Suppose that $A$ and $B$ are two real square matrices and $A^TA=B^TB$. Can we say that $A=QB$ for some orthogonal matrix $Q$?

If they are vectors we have $\|a\|^2=a^Ta=b^Tb=\|b\|^2$, so intuitively clear, since we just have to rotate. But it is hard to picture the matrix case but I have not been able to show.

The answer is yes. In particular, it suffices to show that for every matrix $A$, there exists an orthogonal matrix $U$ such that $$ A = U \sqrt{A^TA} $$ which is to say that each matrix has a polar decomposition.
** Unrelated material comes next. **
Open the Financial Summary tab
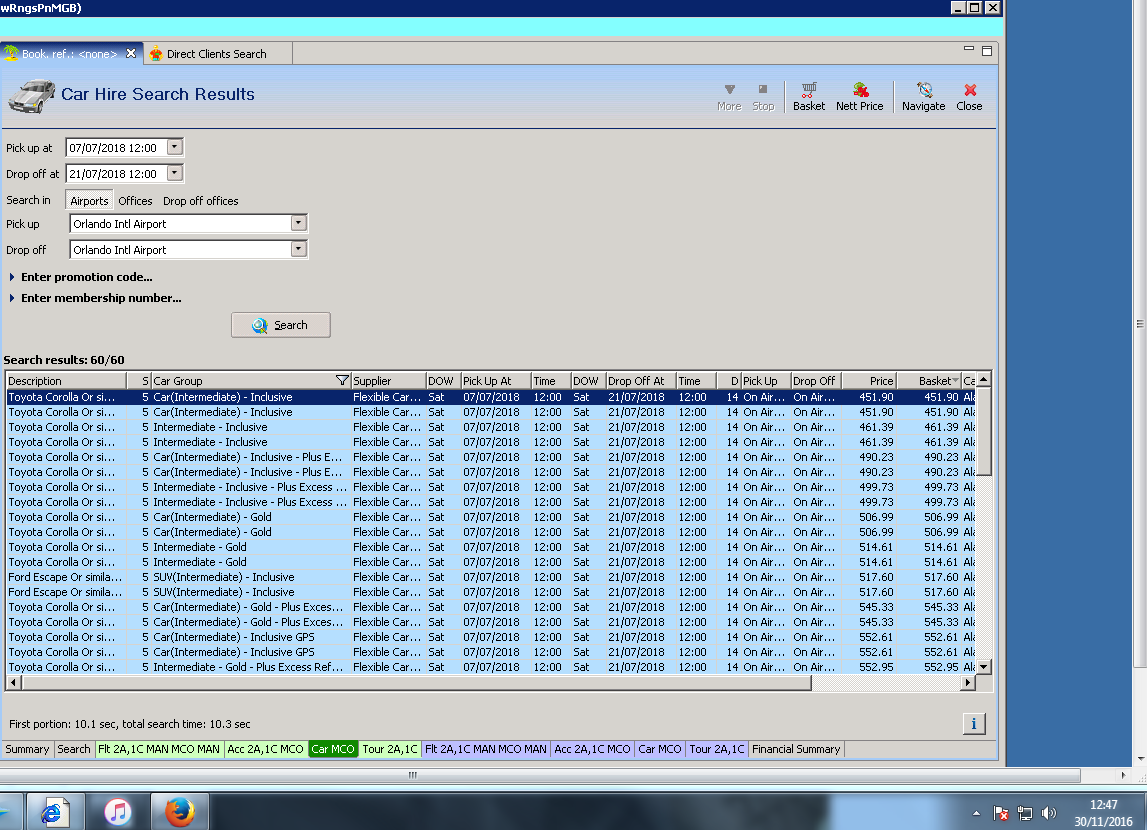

There is also a nice geometric way to see this.

The geometric interpretation of the singular value decomposition says that a $(n\times n)$-matrix $A$ maps the unit $(n-1)$-sphere in $\mathbb{R}^n$ to a hyperellipsoid. The lengths of the axes of this ellipsoid are the roots of the eigenvalues of $A^T A$.

So if $A^T A = B^T B$, the matrices $A$ and $B$ map the unit $(n-1)$-sphere to congruent hyperellipsoids. Hence $A$ and $B$ must be the same up to an orthogonal matrix, which represents the isometry that maps one hyperellipsoid into the other.